N.J. commission proposes licensing requirements for weed delivery – WHYY

Weed Delivery Service Weightlifting

Precious Osage-Erese said she was “excited” to read up on the “fleshed out” proposed regulations for cannabis delivery applicants. The East Orange native is the chief operating officer of Roll Up Life, Inc., a Black-owned cannabis delivery business based in her hometown.

She said mapping out a business strategy proved to be a challenge without knowing the commission’s rules for delivery services, though her organization found ways to manage.

“While you can use a lot of marketing research, which was what we used in Massachusetts and a couple of other states, you can sort of anticipate what the rules can be and draft up some operating procedures that way,” Osagie-Erese said. “Then when the rules come, you can tweak what needs to be tweaked. Essentially, that’s what we did.”

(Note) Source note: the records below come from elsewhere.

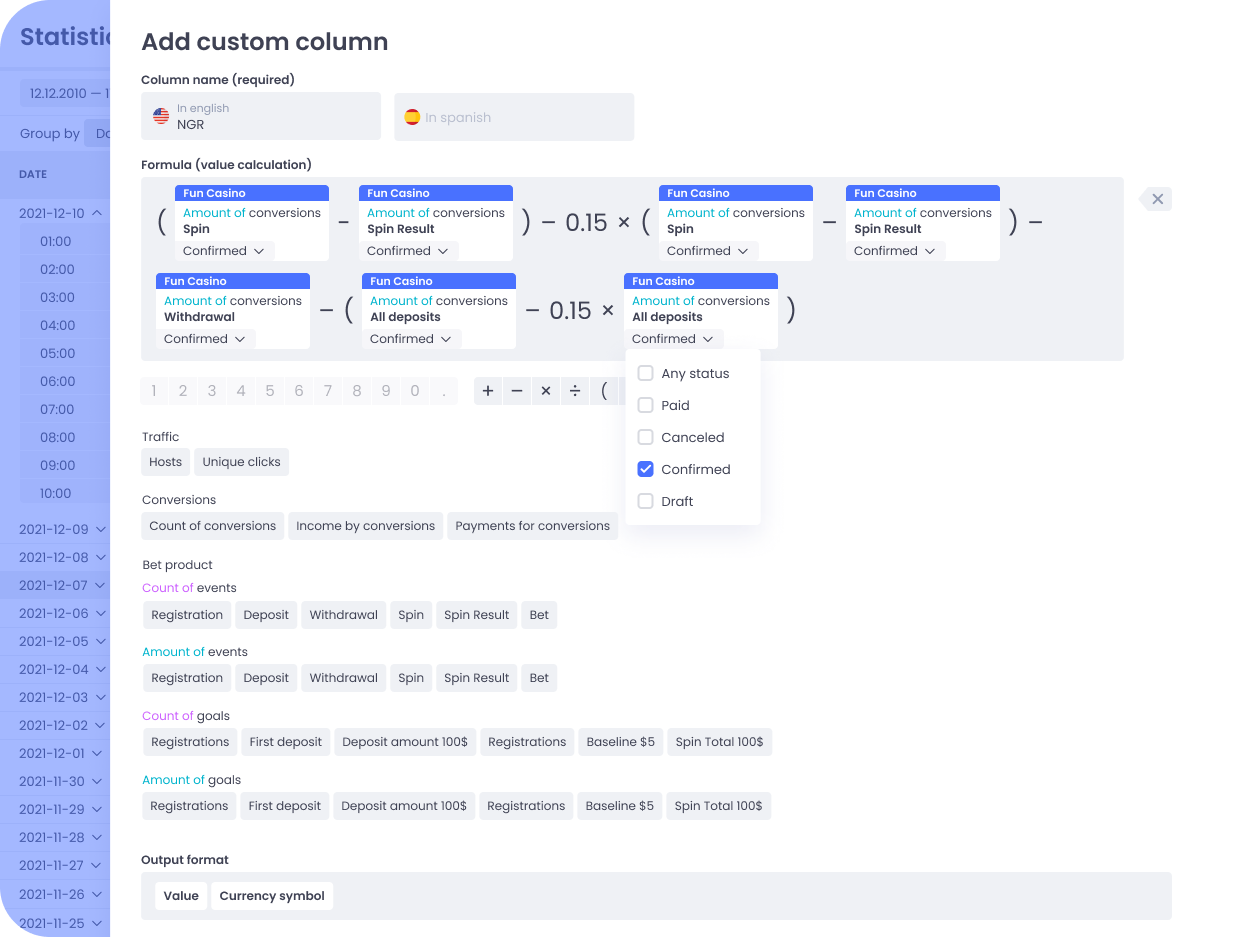Insert digit 5 from number pad
This screenshot has width=1240, height=937.
[270, 391]
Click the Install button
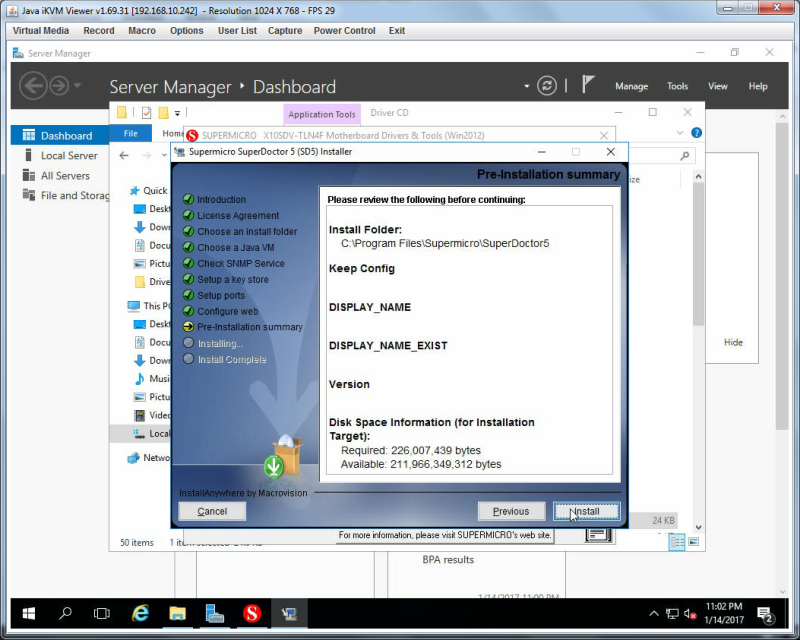Image resolution: width=800 pixels, height=640 pixels. coord(587,511)
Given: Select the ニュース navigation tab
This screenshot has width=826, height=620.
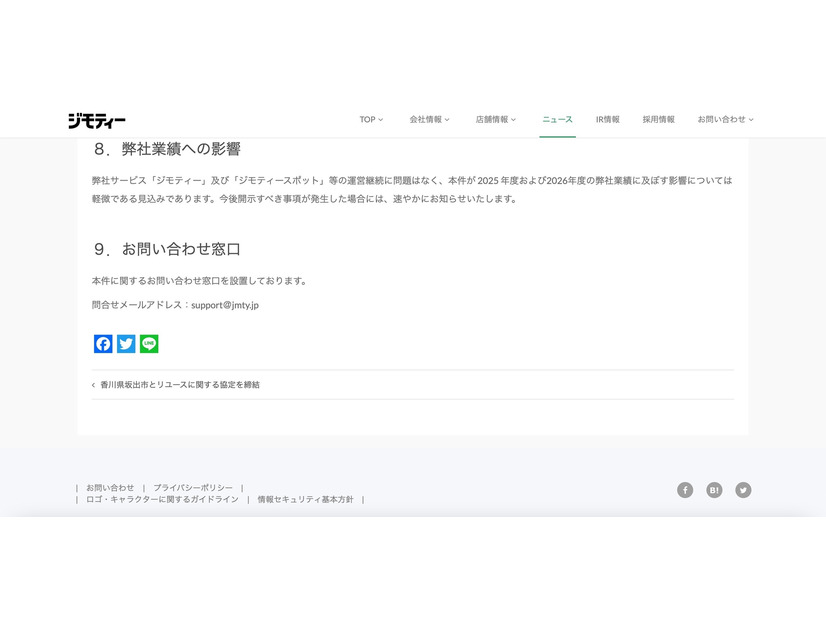Looking at the screenshot, I should coord(556,119).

Osagie-Erese added that she thinks that regulators have made it easier for cannabis delivery companies in the state to turn a profit, highlighting the proposed “one-person” rule, which provides that only one employee needs to be in the car during drop offs.

Some states, like Massachusetts, require two employees in a car for delivery transactions.

New Jersey would also allow deliveries in cities that have opted out of cannabis retail sales, unlike Massachusetts, Osagie-Erese said.

“’I’m happy to see some of the things that are going to make it a lot more manageable for delivery services to operate in the state,” Osagie-Erese said.

So far, the CRC has only authorized licenses for cultivators, manufacturers, and some retailers.

The public can comment on the proposals, which are listed on the CRC’s website, until Sept. 30.

Recreational sales began in the state in April.